Global DNA Methylation Profiling Reveals Differentially Methylated CpGs between Salivary Gland Pleomorphic Adenomas with Distinct Clinical Course

Abstract

Pleomorphic adenomas (PAs) are the most frequently diagnosed benign salivary gland tumors. Although the majority of PAs are characterized by slow growth, some develop very fast and are more prone to recur. The reason for such differences remains unidentified. In this study, we performed global DNA methylation profiling using the Infinium Human Methylation EPIC 850k BeadChip Array (Illumina) to search for epigenetic biomarkers that could distinguish both groups of tumors. The analysis was performed in four fast-growing tumors (FGTs) and four slow-growing tumors (SGTs). In all, 85 CpG dinucleotides differentiating both groups were identified. Six CpG tags (cg06748470, cg18413218, cg10121788, cg08249296, cg18455472, and cg19930657) were selected for bisulfite pyrosequencing in the extended group of samples. We confirmed differences in DNA methylation between both groups of samples. To evaluate the potential diagnostic accuracy of the selected markers, ROC curves were constructed. We indicated that CpGs included in two assays showed an area under the curve with an acceptable prognostic value (AUC > 0.7). However, logistic regression analysis allowed us to indicate a more optimal model consisting of five CpGs ((1) cg06748470, (2) cg00600454, (3) CpG located in chr14: 77,371,501−77,371,502 (not annotated in GRCh37/hg19), (4) CpG2 located in chr16: 77,469,589−77,469,590 (not annotated GRCh37/hg19), and (5) cg19930657) with AUC > 0.8. This set of epigenetic biomarkers may be considered as differentiating factors between FGT and SGT during salivary gland tumor diagnosis.

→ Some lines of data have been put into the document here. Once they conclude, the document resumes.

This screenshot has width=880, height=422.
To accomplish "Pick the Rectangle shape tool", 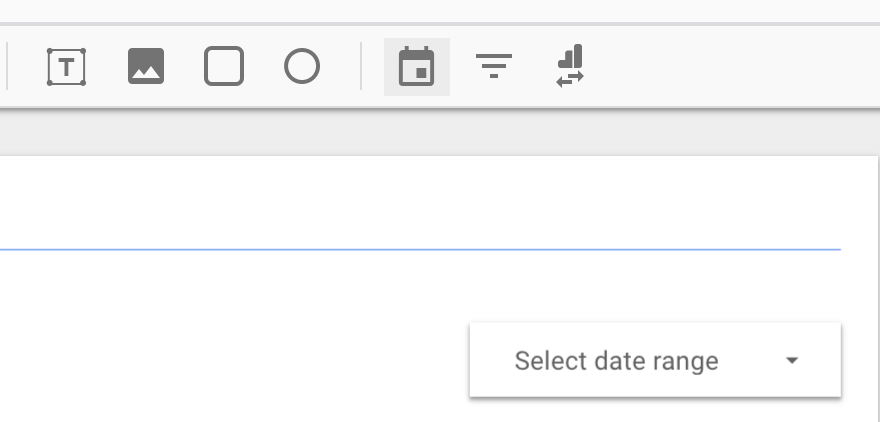I will click(224, 66).

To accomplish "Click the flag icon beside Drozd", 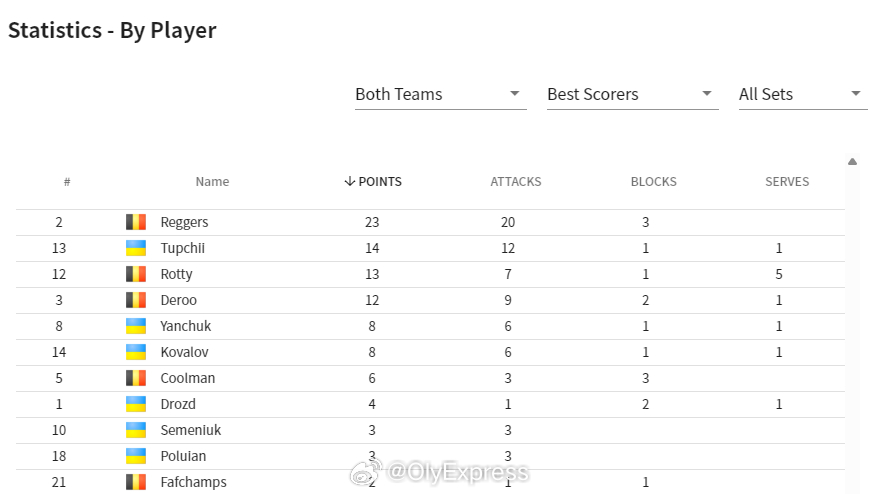I will (136, 404).
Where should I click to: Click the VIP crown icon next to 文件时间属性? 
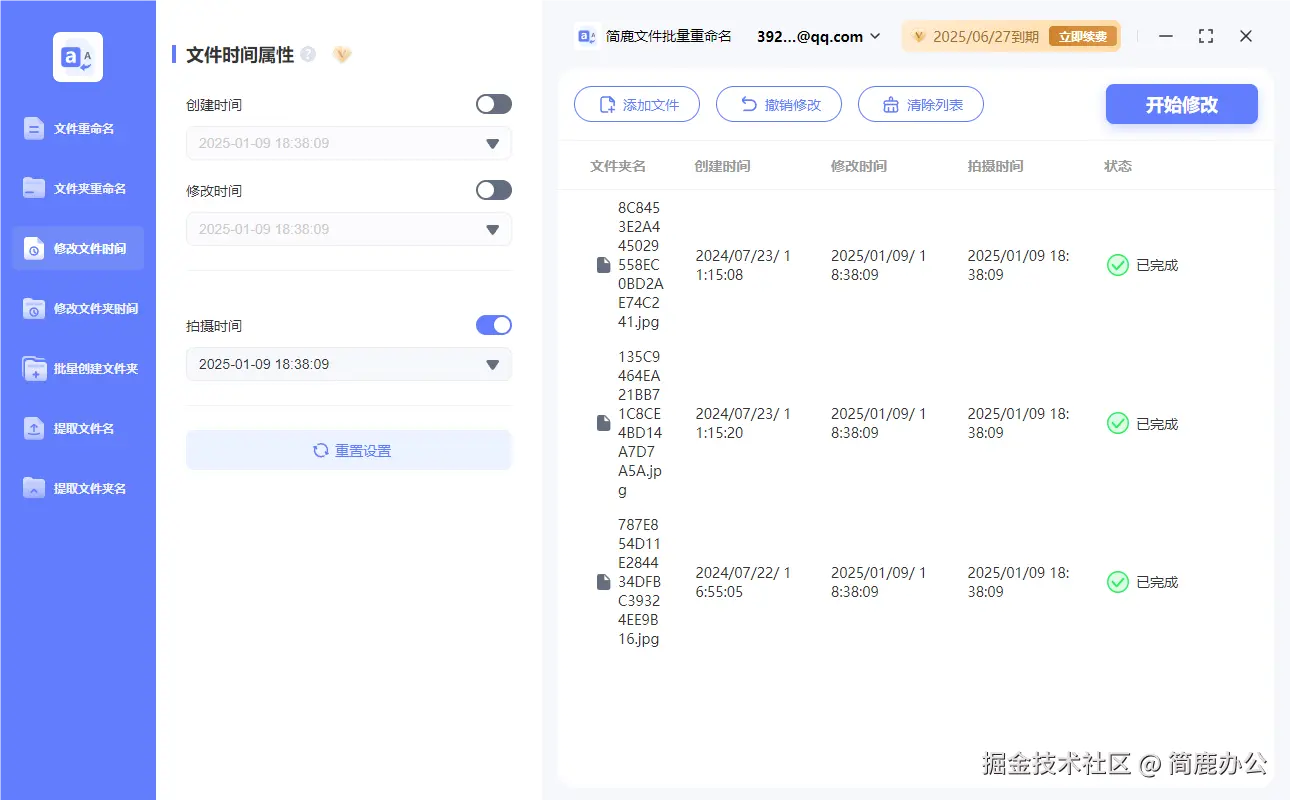pos(341,54)
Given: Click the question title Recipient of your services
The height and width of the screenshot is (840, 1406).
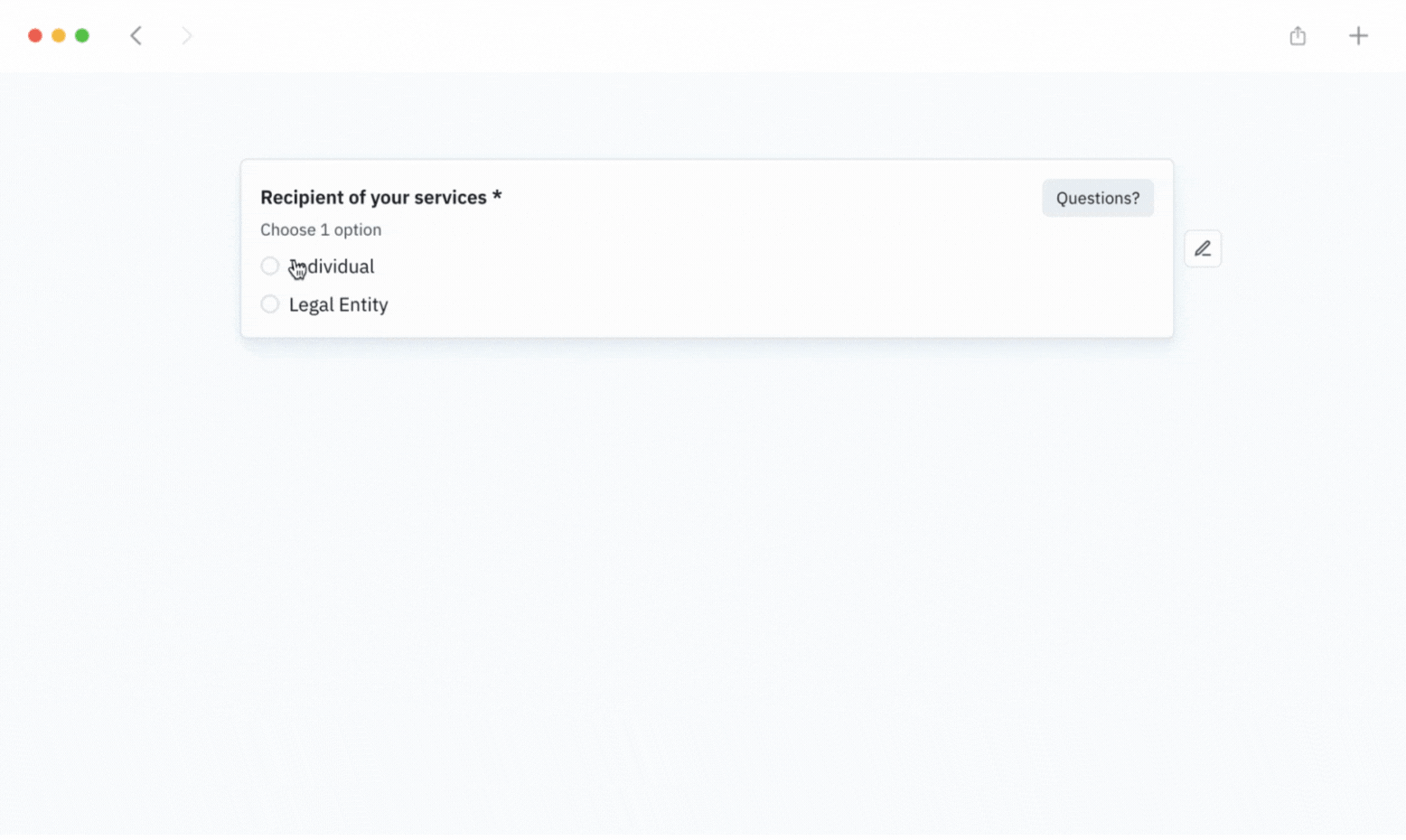Looking at the screenshot, I should click(380, 197).
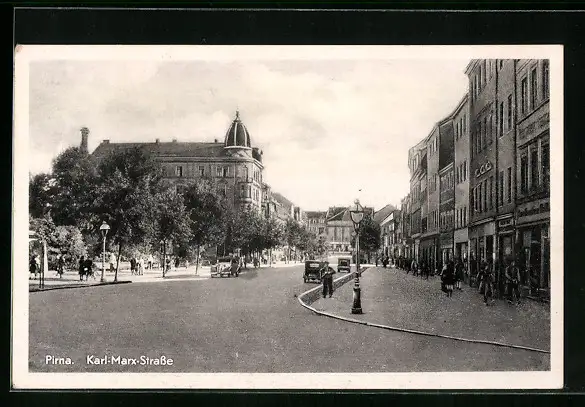Viewport: 585px width, 407px height.
Task: Click the distant car farther down the street
Action: click(x=344, y=264)
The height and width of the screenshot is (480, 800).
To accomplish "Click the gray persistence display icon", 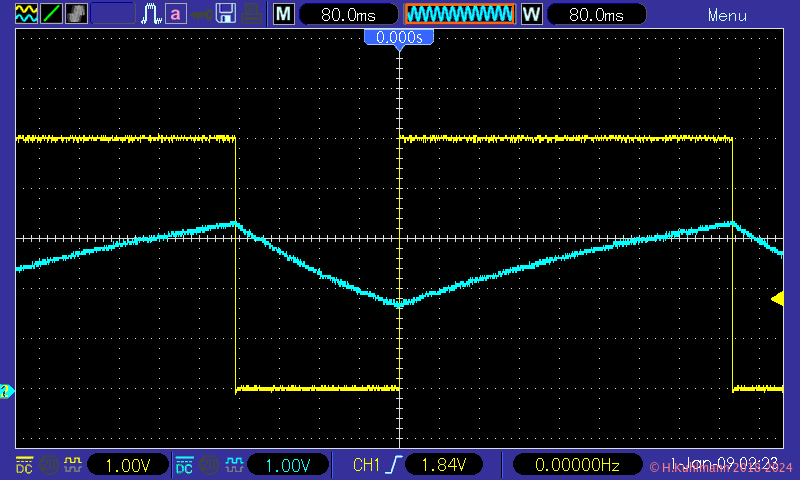I will (76, 14).
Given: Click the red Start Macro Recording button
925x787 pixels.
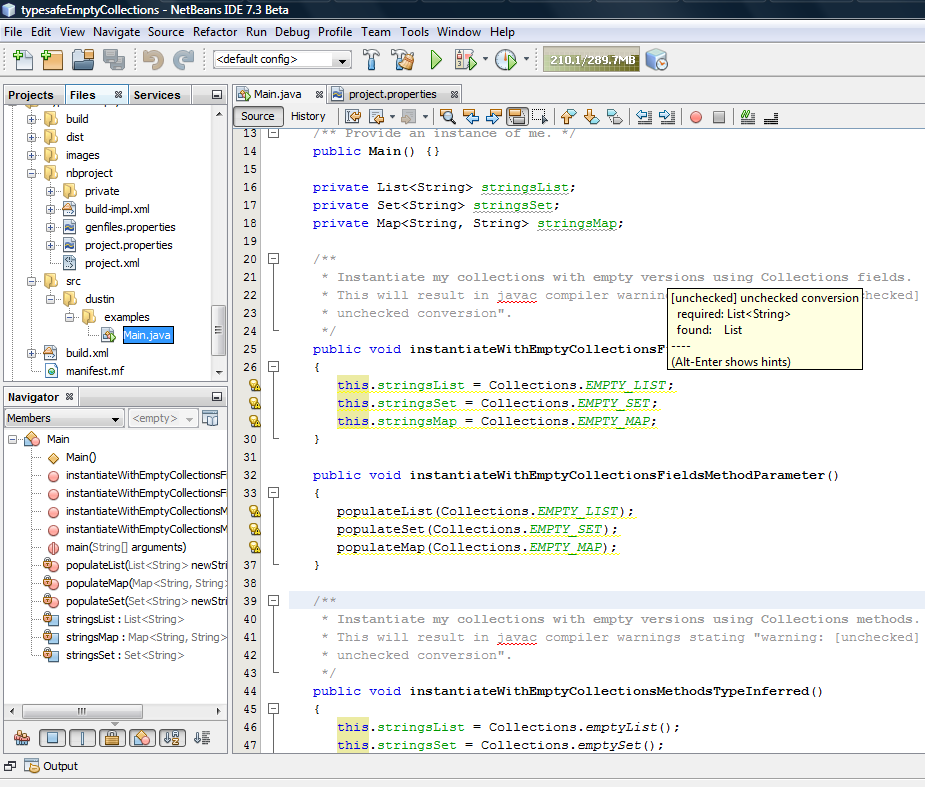Looking at the screenshot, I should tap(696, 117).
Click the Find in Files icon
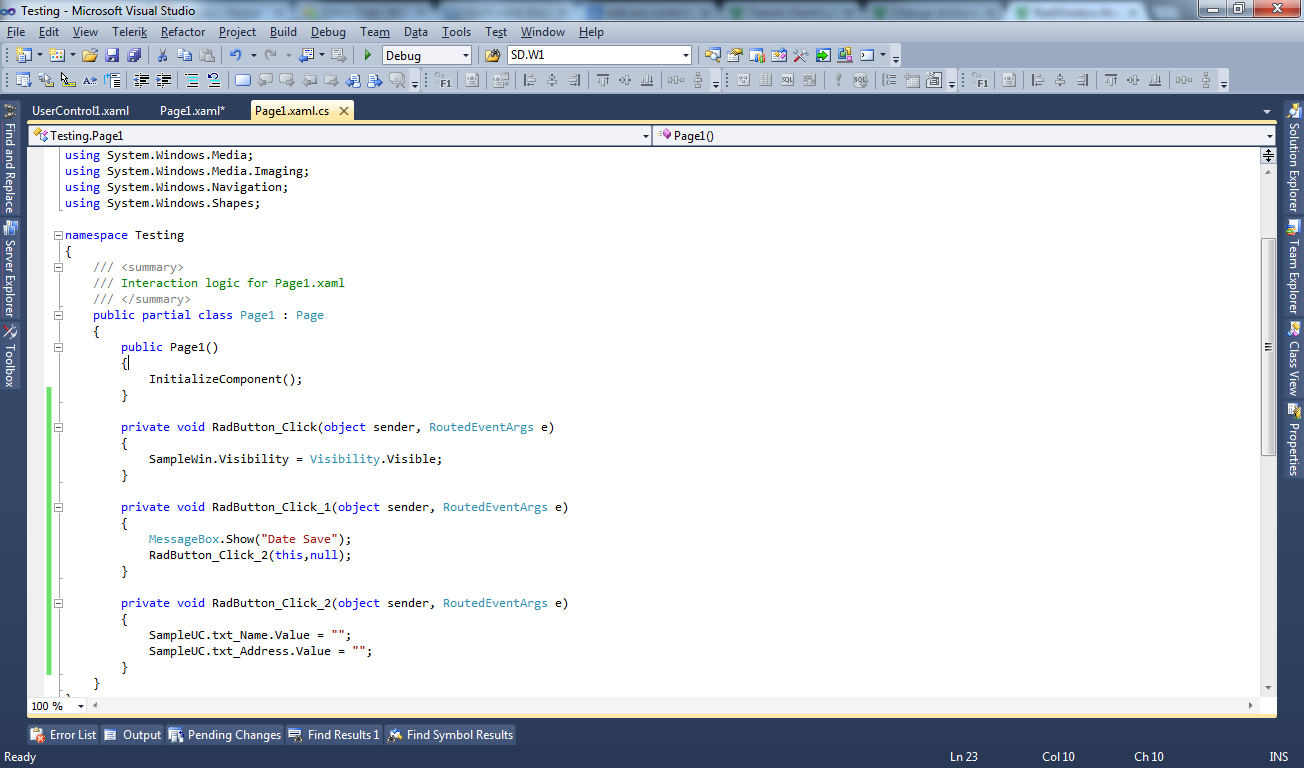This screenshot has width=1304, height=768. (492, 55)
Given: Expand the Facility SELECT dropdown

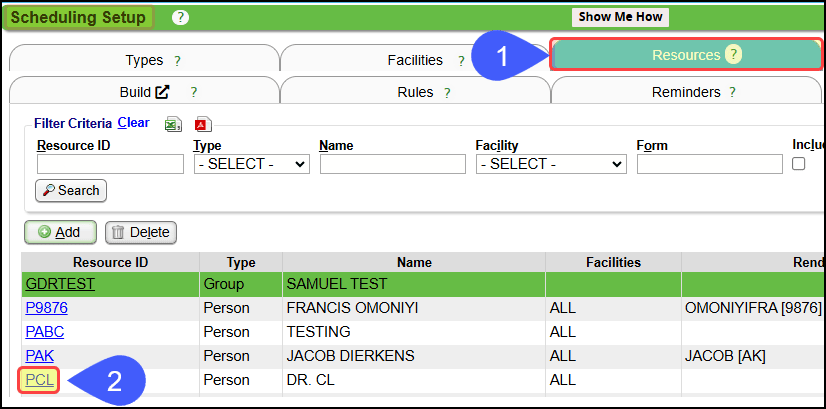Looking at the screenshot, I should 551,164.
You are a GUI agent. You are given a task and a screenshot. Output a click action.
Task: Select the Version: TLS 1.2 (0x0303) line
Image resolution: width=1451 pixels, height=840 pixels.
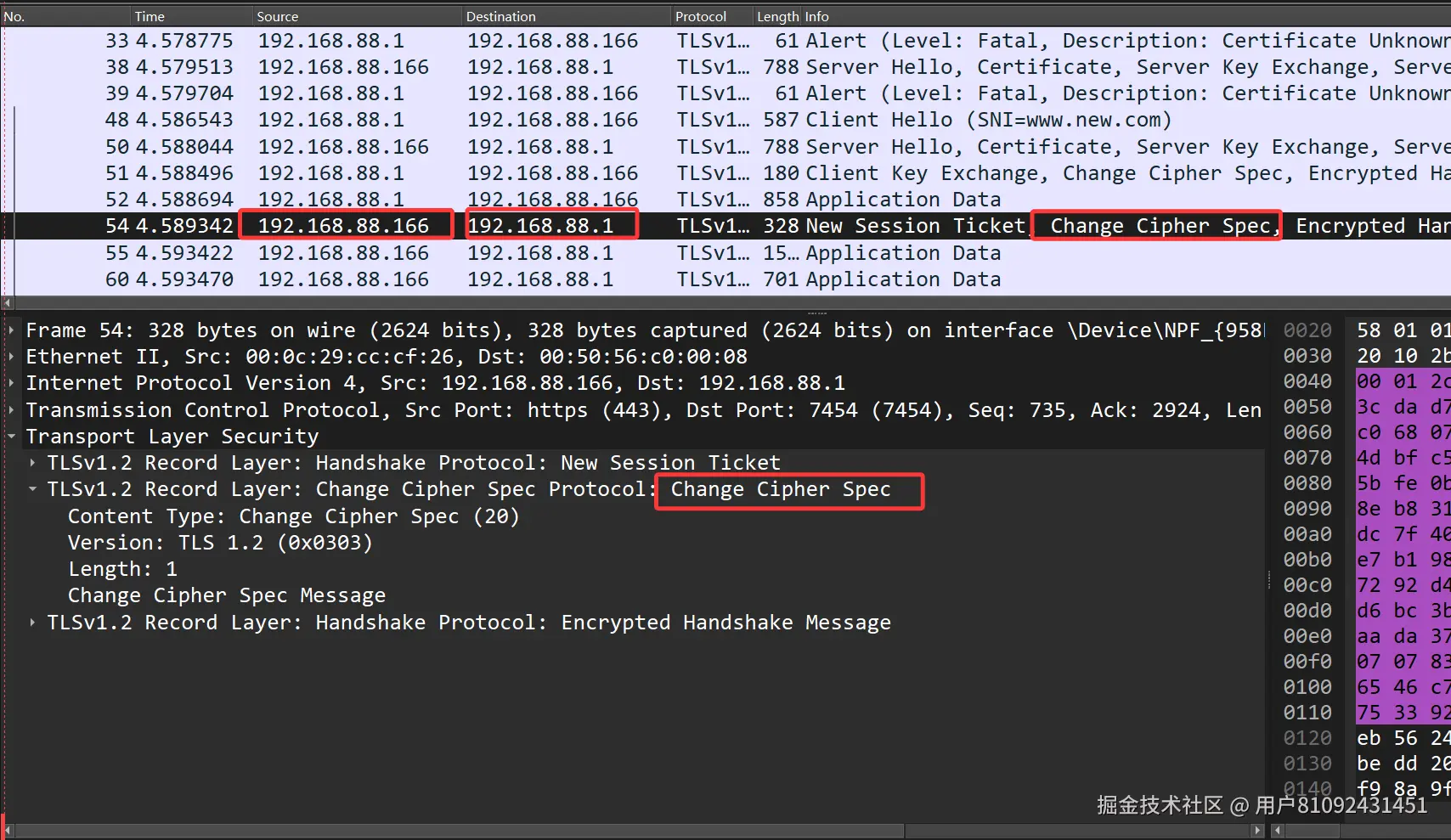220,543

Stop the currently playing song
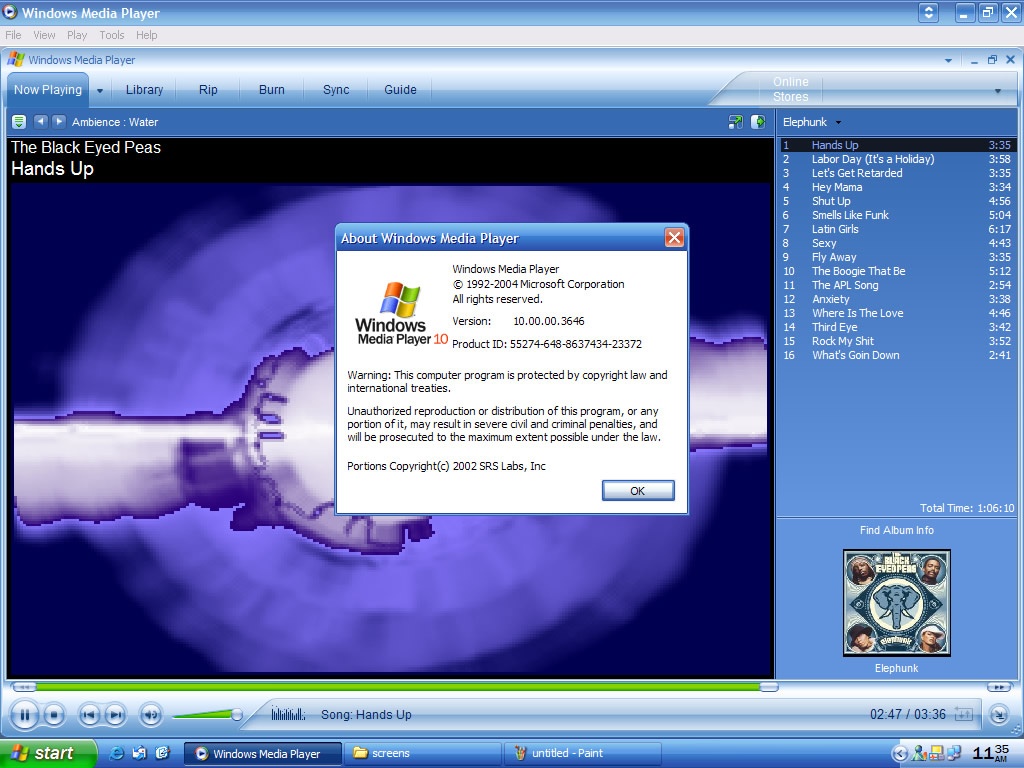[x=54, y=713]
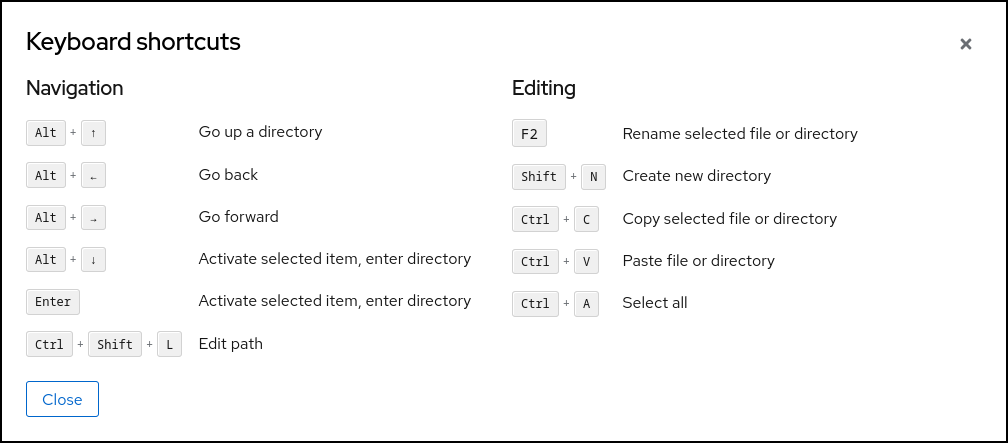Click the Navigation section heading
The width and height of the screenshot is (1008, 443).
tap(75, 88)
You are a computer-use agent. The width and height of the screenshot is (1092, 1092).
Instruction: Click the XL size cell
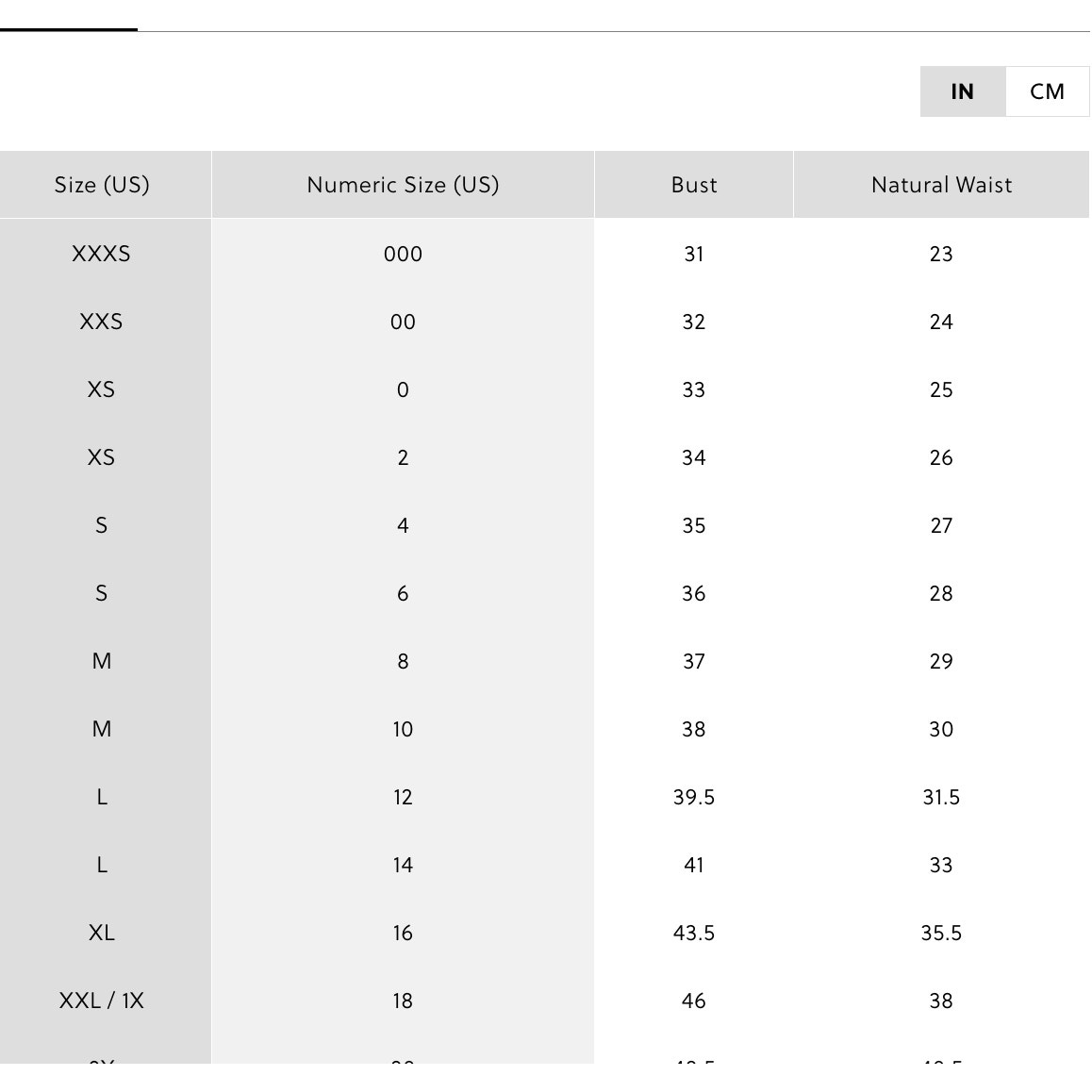coord(101,933)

However, this data should be confirmed in a larger cohort of samples.

Keywords: CpG; DNA methylation; bisulfite pyrosequencing; fast-growing tumors; salivary gland pleomorphic adenoma; slow-growing tumors.

Figure 1

Visualization of MDS analysis using the “Manhattan” method of distance calculation. Two analyzed cohorts are shown: fast-growing salivary gland tumors (red) and slow-growing salivary gland tumors (green).

Figure 2

Volcano plot of DNA methylation data derived from microarray analysis of FGT (n = 4) and SGT (n = 4) samples. Red and blue dots represent hyper- and hypomethylated CpG sites in FGTs, respectively, gray dots represent nonsignificant CpG sites. In all, 85 CpGs hypermethylated in FGT, selected based on MMD, are shown as yellow dots in the background of all significantly hypermethylated tags.

Figure 3

Mean methylation levels between fast-growing (dark gray) and slow-growing (light gray) tumors for the six CG tags selected based on the results of the Illumina Infinium Human Methylation EPIC BeadChip Array.

Figure 4

Mean methylation differences between fast-growing (dark gray) and slow-growing (light gray) tumors for each assay performed by DNA bisulfite pyrosequencing. * p < 0.05, ** p < 0.001, *** p < 0.0001, **** p < 0.00001.

Figure 5

Visualization of ROC curves representing two logistic regression models: (A) full model (all explanatory variables, i.e., all CpG dinucleotides included) and (B) final model obtained by stepwise approach (AIC) including only selected CpG dinucleotides.